:: About this task ::
Go through the entries below and count the lines holding the word "checkbox". Reply with only the number, please.

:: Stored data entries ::
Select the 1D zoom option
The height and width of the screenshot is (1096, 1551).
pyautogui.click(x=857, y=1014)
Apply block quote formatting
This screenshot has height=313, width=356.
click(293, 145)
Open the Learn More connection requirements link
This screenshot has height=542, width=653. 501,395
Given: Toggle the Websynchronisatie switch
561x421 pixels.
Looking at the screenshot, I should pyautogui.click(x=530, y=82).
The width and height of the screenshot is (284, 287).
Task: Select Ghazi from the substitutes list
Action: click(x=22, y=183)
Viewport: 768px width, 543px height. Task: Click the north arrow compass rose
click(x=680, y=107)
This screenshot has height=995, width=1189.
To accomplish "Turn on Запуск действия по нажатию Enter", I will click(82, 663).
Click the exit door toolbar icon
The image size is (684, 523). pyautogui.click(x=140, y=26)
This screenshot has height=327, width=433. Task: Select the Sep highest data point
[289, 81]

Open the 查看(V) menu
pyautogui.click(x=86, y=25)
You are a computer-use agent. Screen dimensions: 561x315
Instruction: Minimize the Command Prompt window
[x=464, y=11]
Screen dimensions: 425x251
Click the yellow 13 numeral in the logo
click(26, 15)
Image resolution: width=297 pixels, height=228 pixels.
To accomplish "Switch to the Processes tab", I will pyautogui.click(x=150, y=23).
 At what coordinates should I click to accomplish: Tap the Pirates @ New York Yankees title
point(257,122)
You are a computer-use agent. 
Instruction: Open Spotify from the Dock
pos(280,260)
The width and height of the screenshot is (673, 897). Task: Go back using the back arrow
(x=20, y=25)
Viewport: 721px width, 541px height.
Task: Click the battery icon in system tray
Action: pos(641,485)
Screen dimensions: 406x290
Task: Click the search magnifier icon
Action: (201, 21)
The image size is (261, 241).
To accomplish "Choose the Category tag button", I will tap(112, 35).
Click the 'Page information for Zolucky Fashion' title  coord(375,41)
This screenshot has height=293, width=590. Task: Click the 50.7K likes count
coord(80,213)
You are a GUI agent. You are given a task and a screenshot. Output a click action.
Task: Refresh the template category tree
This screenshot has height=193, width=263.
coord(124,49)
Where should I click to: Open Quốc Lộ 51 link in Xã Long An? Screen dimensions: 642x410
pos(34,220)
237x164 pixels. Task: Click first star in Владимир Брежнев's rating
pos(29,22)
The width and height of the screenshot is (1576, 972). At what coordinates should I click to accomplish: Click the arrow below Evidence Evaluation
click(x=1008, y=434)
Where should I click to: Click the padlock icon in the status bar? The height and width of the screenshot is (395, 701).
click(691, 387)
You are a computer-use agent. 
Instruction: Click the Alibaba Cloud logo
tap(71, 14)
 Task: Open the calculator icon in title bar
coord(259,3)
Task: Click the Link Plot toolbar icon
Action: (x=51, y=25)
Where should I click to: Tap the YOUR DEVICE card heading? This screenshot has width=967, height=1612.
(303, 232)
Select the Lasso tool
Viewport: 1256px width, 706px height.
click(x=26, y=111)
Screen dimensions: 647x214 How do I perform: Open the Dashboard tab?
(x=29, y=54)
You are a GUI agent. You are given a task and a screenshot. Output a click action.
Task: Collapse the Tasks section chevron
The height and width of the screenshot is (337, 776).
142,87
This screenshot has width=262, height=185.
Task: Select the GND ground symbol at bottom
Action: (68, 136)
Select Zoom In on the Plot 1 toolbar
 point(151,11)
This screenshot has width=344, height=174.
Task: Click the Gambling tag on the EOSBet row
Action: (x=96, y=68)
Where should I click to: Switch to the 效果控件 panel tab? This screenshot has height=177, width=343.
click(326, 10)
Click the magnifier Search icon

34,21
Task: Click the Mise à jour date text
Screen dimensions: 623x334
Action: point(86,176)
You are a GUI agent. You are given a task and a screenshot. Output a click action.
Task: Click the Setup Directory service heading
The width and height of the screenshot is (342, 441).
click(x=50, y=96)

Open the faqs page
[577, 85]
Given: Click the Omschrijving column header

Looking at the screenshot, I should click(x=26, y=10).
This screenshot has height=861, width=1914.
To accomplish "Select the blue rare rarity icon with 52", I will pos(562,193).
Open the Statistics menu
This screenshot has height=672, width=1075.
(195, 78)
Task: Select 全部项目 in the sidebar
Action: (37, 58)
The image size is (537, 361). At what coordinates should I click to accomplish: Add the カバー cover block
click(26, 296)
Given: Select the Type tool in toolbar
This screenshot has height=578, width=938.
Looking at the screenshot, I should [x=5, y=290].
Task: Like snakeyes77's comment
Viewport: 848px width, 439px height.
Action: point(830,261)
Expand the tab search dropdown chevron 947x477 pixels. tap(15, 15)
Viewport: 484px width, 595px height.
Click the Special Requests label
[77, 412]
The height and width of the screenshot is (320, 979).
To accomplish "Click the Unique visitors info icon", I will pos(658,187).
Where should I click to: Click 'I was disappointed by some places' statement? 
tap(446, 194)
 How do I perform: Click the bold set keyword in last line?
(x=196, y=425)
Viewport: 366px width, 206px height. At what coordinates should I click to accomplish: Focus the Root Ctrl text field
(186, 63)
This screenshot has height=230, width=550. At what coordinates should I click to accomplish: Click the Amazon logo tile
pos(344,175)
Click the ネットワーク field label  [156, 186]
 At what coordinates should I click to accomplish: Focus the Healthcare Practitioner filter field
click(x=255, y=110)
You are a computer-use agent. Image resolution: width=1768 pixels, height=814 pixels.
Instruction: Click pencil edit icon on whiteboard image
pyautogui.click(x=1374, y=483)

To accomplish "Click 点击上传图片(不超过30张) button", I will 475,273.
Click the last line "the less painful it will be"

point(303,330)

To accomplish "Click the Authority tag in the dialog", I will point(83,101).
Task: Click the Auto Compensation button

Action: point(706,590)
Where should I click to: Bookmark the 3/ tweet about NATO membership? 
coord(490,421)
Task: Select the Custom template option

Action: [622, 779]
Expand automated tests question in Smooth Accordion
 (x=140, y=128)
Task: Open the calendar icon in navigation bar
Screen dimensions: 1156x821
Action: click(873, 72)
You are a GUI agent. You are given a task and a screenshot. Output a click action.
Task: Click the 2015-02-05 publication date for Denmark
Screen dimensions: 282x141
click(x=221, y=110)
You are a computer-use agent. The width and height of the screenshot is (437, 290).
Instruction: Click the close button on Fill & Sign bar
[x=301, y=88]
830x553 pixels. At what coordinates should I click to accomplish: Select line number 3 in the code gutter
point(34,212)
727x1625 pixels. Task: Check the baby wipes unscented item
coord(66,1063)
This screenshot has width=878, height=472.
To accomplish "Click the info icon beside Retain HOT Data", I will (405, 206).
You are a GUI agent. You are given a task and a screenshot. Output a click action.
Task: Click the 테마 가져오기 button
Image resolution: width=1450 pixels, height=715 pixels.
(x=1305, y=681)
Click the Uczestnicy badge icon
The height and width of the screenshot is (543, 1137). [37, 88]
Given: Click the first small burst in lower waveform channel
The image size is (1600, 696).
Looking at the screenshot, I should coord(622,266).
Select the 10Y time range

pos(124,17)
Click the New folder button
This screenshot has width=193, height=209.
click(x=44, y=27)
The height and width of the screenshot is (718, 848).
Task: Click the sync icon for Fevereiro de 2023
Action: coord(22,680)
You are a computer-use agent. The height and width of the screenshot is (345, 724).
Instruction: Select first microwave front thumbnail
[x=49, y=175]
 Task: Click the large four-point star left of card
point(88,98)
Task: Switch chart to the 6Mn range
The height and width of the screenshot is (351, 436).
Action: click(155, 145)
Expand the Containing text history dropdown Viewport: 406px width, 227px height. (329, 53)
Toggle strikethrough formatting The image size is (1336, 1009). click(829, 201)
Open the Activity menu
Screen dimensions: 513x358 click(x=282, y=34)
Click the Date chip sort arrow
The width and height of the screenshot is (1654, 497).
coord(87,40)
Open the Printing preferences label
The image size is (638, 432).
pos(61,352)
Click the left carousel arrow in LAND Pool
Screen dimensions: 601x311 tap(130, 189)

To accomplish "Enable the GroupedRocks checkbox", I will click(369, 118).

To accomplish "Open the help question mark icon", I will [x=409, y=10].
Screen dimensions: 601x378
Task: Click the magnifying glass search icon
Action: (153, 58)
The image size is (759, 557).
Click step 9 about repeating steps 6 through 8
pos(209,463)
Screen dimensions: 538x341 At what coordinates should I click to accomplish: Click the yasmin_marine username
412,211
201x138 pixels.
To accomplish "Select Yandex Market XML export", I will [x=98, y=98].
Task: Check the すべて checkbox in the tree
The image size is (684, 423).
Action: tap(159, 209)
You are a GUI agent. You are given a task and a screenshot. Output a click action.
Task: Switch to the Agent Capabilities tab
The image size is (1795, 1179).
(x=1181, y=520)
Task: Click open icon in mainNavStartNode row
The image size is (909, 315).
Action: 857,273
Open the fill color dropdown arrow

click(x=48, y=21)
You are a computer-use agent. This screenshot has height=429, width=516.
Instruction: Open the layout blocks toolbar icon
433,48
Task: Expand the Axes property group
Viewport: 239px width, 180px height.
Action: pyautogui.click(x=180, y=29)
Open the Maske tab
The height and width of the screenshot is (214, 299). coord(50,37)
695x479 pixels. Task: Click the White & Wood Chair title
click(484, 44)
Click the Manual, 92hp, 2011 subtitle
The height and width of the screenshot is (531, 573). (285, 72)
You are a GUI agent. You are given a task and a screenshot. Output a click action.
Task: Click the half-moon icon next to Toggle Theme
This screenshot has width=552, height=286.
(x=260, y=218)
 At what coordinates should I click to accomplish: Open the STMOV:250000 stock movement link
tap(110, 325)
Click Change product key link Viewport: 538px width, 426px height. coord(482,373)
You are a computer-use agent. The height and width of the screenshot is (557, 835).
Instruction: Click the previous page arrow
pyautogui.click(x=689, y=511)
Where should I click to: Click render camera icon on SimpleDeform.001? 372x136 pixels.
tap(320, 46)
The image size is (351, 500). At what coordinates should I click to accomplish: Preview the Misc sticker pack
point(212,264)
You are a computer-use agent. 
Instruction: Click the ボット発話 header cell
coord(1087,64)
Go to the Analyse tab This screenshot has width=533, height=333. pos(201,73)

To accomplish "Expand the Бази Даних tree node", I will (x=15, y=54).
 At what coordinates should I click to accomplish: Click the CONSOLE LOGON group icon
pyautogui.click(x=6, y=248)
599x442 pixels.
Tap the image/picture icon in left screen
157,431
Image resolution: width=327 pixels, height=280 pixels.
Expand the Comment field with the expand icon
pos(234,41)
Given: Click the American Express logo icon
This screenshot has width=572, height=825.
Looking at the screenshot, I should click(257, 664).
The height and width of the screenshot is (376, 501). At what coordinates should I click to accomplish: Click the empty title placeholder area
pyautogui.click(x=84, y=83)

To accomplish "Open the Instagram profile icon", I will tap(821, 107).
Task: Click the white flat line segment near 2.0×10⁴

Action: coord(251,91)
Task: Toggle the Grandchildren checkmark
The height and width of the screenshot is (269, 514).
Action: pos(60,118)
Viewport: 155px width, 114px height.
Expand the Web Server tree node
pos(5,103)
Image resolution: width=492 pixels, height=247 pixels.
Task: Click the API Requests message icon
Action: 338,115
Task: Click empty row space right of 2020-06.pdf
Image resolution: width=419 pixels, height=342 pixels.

:: Solution to this problem ::
2